Required work
Copy every entry below exactly as it appears, leaving out the images.

Recorded data

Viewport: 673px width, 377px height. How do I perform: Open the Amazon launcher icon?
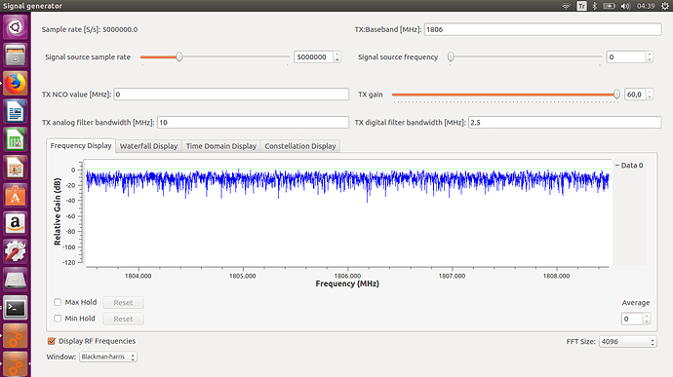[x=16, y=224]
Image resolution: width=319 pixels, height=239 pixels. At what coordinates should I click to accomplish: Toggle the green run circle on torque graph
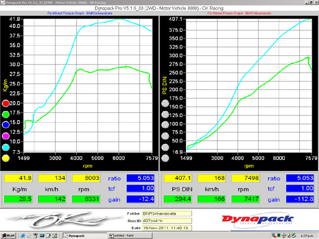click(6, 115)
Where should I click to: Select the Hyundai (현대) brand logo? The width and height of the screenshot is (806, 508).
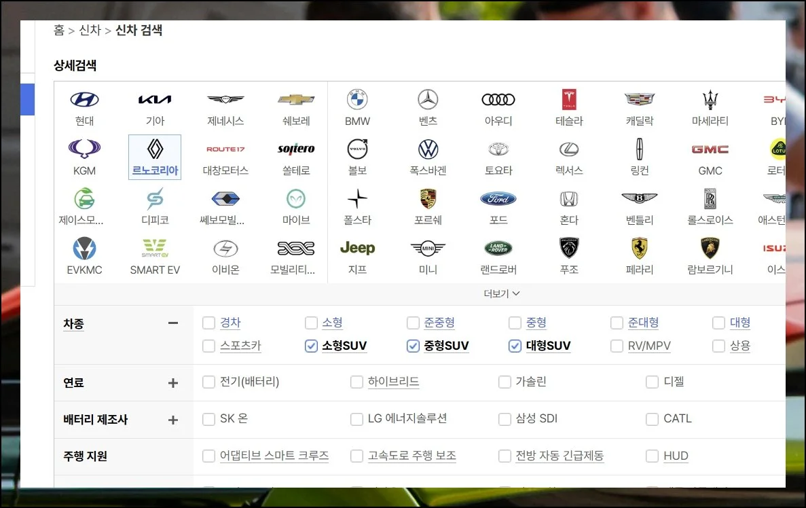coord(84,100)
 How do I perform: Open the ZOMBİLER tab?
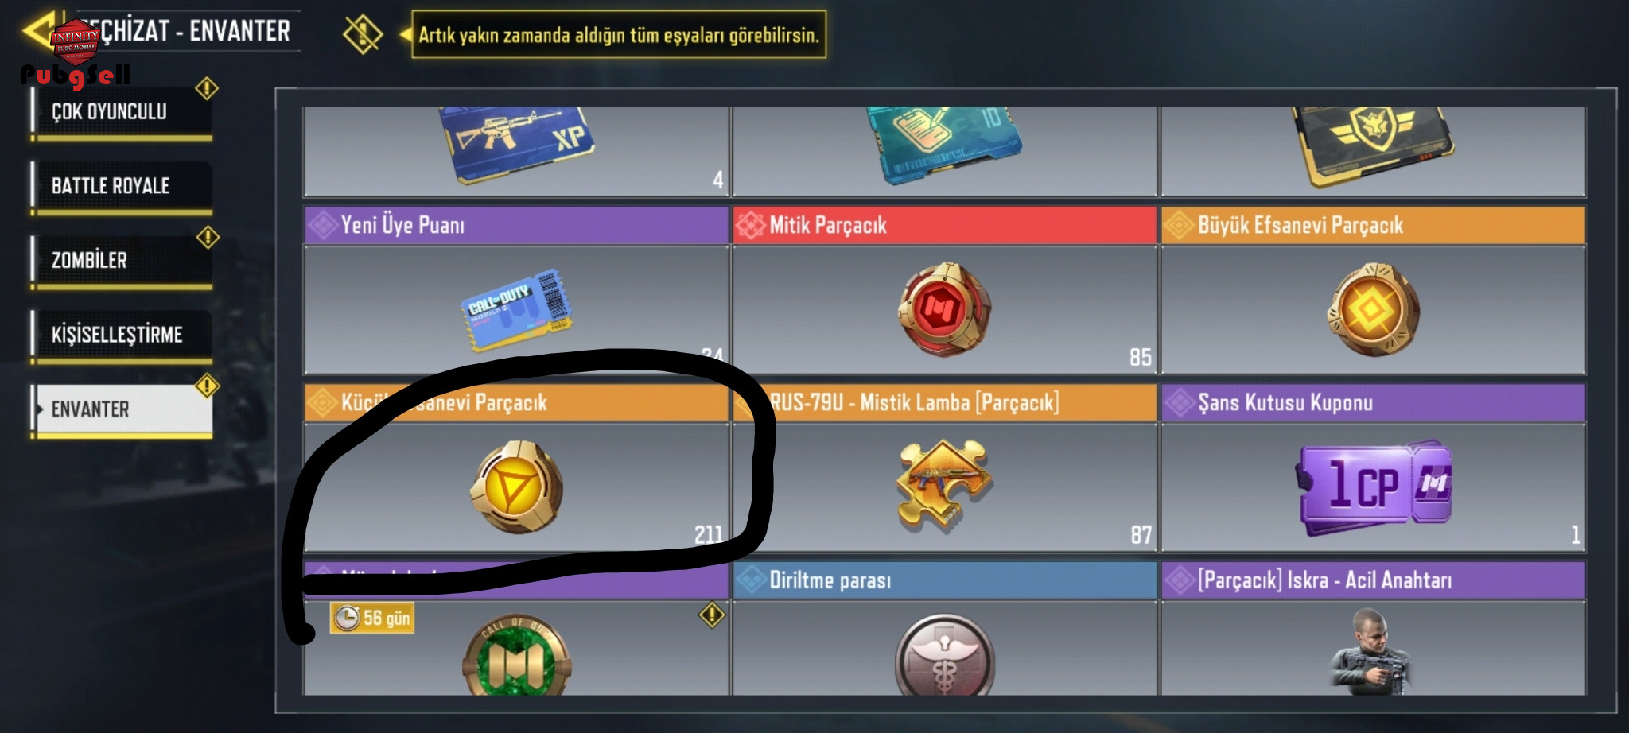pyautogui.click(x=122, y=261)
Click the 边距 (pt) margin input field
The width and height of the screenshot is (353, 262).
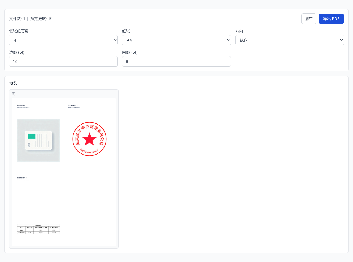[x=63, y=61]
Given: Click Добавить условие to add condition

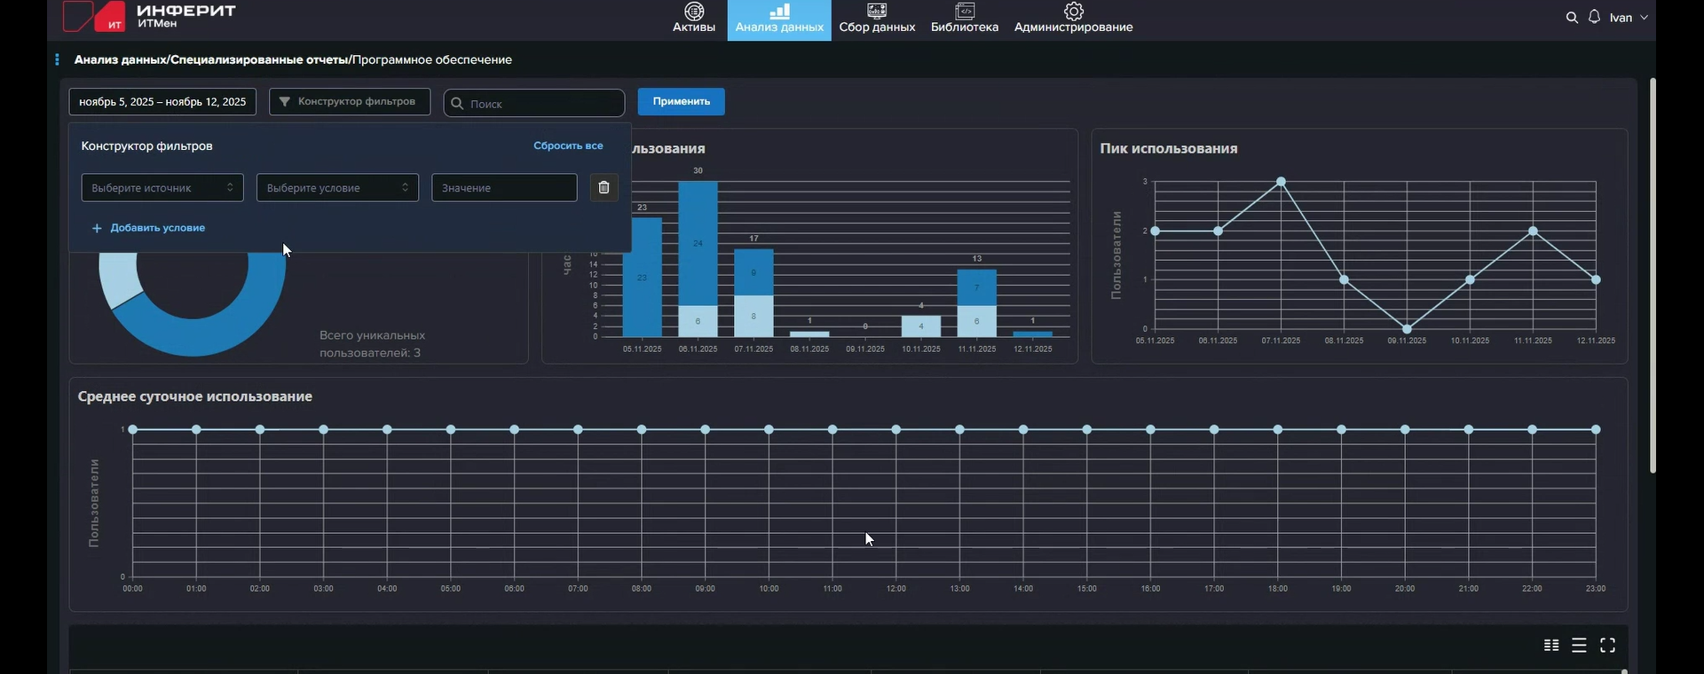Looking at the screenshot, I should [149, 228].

Result
Viewport: 673px width, 377px height. How do I perform: Open the Amazon launcher icon?
[x=16, y=224]
Image resolution: width=319 pixels, height=239 pixels. At what coordinates should I click to accomplish: Toggle the green run circle on torque graph
click(6, 115)
Where should I click to: Select the Hyundai (현대) brand logo? The width and height of the screenshot is (806, 508).
coord(84,100)
 How do I perform: Open the ZOMBİLER tab?
pyautogui.click(x=122, y=261)
Click the 边距 (pt) margin input field
The width and height of the screenshot is (353, 262).
[x=63, y=61]
Given: Click Добавить условие to add condition

Looking at the screenshot, I should [149, 228].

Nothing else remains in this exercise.